[Set exercise 1]: From the essay on paragraphing, list every complete sentence in the quotation that begins "It seems ridiculous to say".
[Set exercise 2]: Write the next few sentences of the essay on paragraphing, beginning right after its final sentence.

[Selection]:
____________
Taking Asmodeus’ head in my hand, I drew his remains into the den.’ 

That this is the key turning point in the story is made clear, only a few paragraphs after it has happened.

            ‘It seems ridiculous to say that by shooting Asmodeus Quive-Smith condemned himself to death; it was in a sense so slight a crime. (…….) I can neither defend nor explain the effect that the shooting of this cat had upon me. It released me. (…..) I was at last able to admit that all my schemes for escaping without violence were impossible. The only practical method was to kill the man on duty before, not after I started digging.’

            This is a good place to hark back to those units of fiction, the paragraphs, for these two crucial elements of the story are carefully paragraphed. In the first the paragraph limits itself to describing his experience of examining the blockage in the ventilation shaft, and to revealing that he realises what it is. I included the changeover to the next paragraph in the quotation, for it begins with the revelation to us, of what has caused the physical reaction in him that ends the previous paragraph.

            If well constructed paragraphs have distinct beginnings and endings, then well constructed stories, built of paragraphs, have well constructed changeovers from one paragraph to the next, and here I think, is a fine example.

            The second piece quoted, also a paragraph, begins by telling us the importance of what has happened, and ends with its consequences.
____________
[Collected data]:
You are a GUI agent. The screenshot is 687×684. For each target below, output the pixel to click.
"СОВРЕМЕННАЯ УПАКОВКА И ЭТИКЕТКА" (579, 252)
____________
[Exercise output 1]:
- It seems ridiculous to say that by shooting Asmodeus Quive-Smith condemned himself to death; it was in a sense so slight a crime.
- I can neither defend nor explain the effect that the shooting of this cat had upon me.
- It released me.
- I was at last able to admit that all my schemes for escaping without violence were impossible.
- The only practical method was to kill the man on duty before, not after I started digging.

[Exercise output 2]:
            Soul Catcher too, on the face of it, has no chapters, but it has sections made up of grouped paragraphs and divided by white space. These are, in effect, chapters, though they carry neither titles nor numbering. Without spoiling the story, I can point out that the sections are quite small to begin with, around half a page, but develop into regular two and three page chapters as the story progresses, albeit interspersed with small sections. It is as if Herbert began with a series of story threads, which he wove into the main narrative. The issue of the novella versus the novel is even harder to resolve here, there being several different themes that are explored through the single act of the kidknapping and the flight through the wilderness, and though other characters pop up, to give short accounts of the case from their perspectives, the book is overwhelmingly focussed on the kidnapper and his victim.

There are few characters in Rogue Male, and only a vestigal backstory to the main protagonist, explained long after the Wendepunkt, and near to the very end. There are no sublots, or other diversions from the single thread of the pursuit, the hunting, of the Rogue Male himself. It is classically in the novella mode, as laid out in the Penguin dictionary, although in that reference book the genre is referred to as being archaic.

            So, my three good things, are Rogue Male, the novella, Rogue Male, the TV film, now available on DVD, and Soul Catcher, which I have left for your exploration.